1966 film by Alan Rafkin

The Ghost and Mr. Chicken is a 1966 American comedy horror mystery film starring Don Knotts as Luther Heggs, the town dunce and a newspaper typesetter who spends a night in a haunted house, which is located in the fictitious community of Rachel, Kansas. Don Knotts' first major project after leaving The Andy Griffith Show, The Ghost and Mr. Chicken uses a similar small town setting and involved a number of alumni from the sitcom, including director Alan Rafkin and writers Jim Fritzell and Everett Greenbaum. It was a box office success, paving the way for a string of other Knotts-fronted comedy films. The working title was Running Scared. The title is presumably a humorous variation of the film The Ghost and Mrs. Muir (1947).

==Plot==
Luther Heggs is a typesetter for the Rachel Courier Express in the town of Rachel, Kansas, who lives at the Natalie Miller boarding house and aspires to be a reporter. Luther is not taken seriously, and his peers mock him when his report of a murder near the supposedly haunted Simmons Mansion proves to be nothing more than a local drunk knocked unconscious by his irate wife. Full-time reporter Ollie Weaver ridicules Luther over his mistake. Ollie is dating Alma Parker, on whom Luther has a crush.

While at work, asked to add some filler to the paper, Luther learns from the newspaper's janitor, Mr. Kelsey, who was a gardener at the Simmons Mansion, that the mansion was the site of a supposed murder–suicide, where Ephraigm Simmons is thought to have killed his wife with a bladed instrument before leaping to his death from the organ loft. Legend has it that the ghost of Mr. Simmons can still occasionally be heard playing the organ at midnight.

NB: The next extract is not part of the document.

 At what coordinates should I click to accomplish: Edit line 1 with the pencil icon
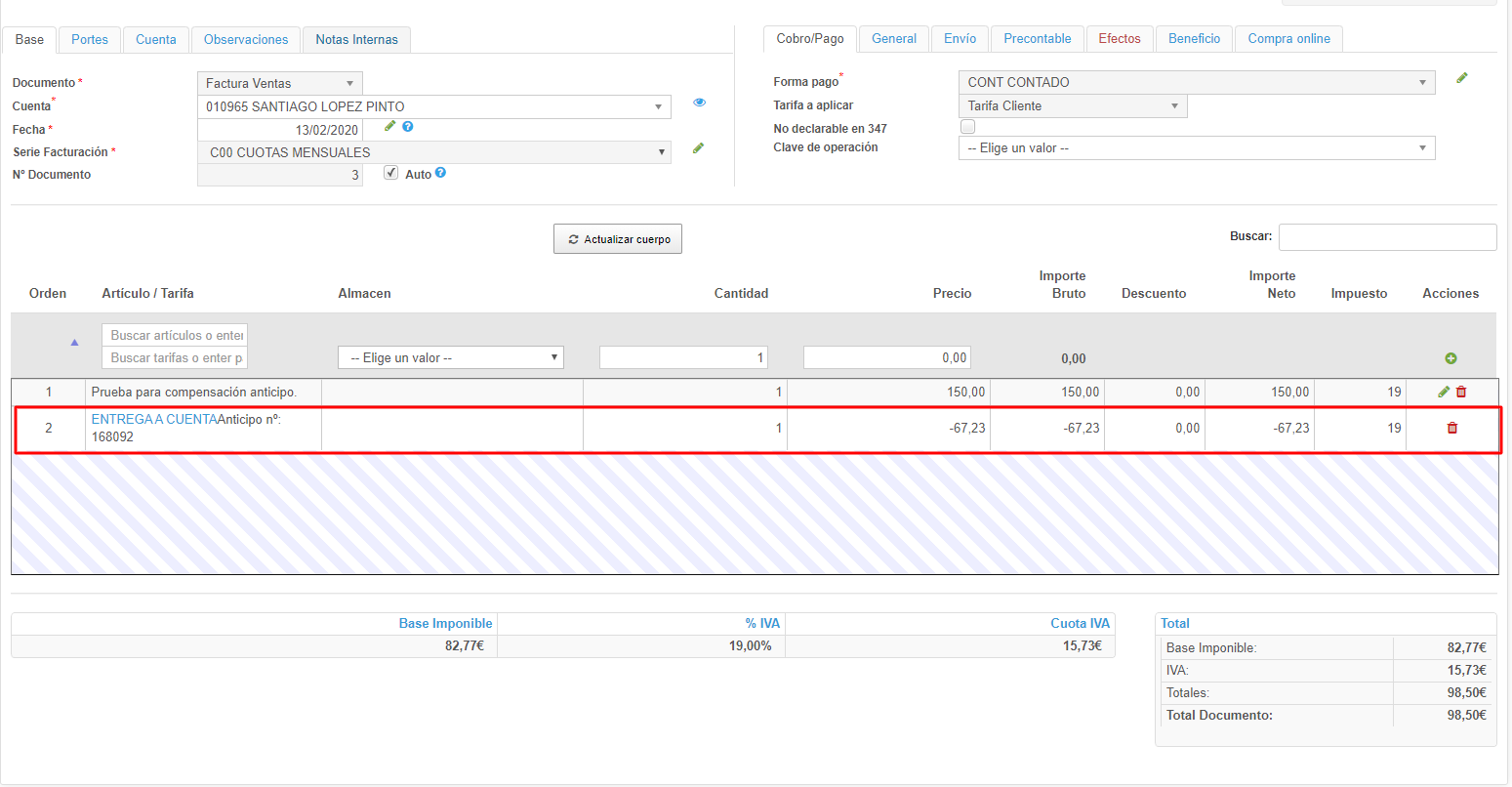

Kelsey encourages Luther to write about the Simmons Mansion. When the editor, George Beckett, reads the article, Kelsey plants subtle hints, resulting in Beckett assigning Luther to spend the night in the manor on the 20th anniversary of the murder-suicide and write about his experience. Fear makes Luther hesitant to take the job, but the realization that this is his big chance to become a reporter as well as an opportunity to impress Alma pushes him to accept. While staying at the mansion, he hurls a book at a bookshelf in an effort to silence eerie knocking and laughter which is keeping him from sleep, inadvertently opening a hidden passage to the organ loft. At midnight, the bloodstained organ begins to play by itself. Luther flees downstairs and finds pruning shears stabbed in a painting of Mrs. Simmons, with blood gushing from her neck.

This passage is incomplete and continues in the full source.